Saved data entries:
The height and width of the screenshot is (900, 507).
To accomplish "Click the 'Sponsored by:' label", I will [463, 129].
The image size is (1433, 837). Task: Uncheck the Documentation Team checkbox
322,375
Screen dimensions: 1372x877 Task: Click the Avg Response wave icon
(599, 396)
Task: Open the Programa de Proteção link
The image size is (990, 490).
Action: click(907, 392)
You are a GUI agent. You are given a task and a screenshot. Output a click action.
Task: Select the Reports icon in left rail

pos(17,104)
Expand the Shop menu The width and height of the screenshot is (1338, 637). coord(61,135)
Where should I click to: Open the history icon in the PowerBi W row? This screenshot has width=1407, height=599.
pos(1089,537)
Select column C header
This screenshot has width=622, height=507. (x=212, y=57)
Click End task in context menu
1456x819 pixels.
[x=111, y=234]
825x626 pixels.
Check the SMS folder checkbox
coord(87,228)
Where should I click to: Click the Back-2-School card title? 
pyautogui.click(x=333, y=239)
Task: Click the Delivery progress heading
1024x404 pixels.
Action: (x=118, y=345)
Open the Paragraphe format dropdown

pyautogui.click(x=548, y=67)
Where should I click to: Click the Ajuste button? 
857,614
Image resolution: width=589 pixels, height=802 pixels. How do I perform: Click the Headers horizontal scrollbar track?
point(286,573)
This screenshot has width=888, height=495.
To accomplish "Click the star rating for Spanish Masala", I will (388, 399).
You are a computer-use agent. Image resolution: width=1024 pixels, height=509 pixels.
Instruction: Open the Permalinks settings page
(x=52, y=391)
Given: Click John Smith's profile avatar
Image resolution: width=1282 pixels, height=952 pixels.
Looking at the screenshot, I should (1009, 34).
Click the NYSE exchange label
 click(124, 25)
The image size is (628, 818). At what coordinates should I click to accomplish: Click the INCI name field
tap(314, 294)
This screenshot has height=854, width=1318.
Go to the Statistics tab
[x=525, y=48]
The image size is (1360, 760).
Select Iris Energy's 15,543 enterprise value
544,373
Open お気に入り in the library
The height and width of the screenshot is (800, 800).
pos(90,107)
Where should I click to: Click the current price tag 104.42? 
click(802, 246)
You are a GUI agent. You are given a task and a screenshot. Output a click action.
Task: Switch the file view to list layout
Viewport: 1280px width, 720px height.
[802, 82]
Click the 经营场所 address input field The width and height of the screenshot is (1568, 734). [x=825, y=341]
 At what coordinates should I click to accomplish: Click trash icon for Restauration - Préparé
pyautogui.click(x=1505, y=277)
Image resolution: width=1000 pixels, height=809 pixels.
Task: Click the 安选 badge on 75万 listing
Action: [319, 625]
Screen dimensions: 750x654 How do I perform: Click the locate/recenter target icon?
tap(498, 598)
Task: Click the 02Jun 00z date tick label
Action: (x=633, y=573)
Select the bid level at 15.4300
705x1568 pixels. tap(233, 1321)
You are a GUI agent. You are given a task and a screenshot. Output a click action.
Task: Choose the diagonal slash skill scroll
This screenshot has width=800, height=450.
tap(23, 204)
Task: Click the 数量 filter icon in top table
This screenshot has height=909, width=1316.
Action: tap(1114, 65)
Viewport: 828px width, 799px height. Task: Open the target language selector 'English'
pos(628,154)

Problem to work on> From the line that contains "This screenshot has width=800, height=450." to the last line of the data, write out each line exactly and add nothing.

Task answer>
This screenshot has width=800, height=450.
tap(23, 204)
Task: Click the 数量 filter icon in top table
This screenshot has height=909, width=1316.
Action: tap(1114, 65)
Viewport: 828px width, 799px height. Task: Open the target language selector 'English'
pos(628,154)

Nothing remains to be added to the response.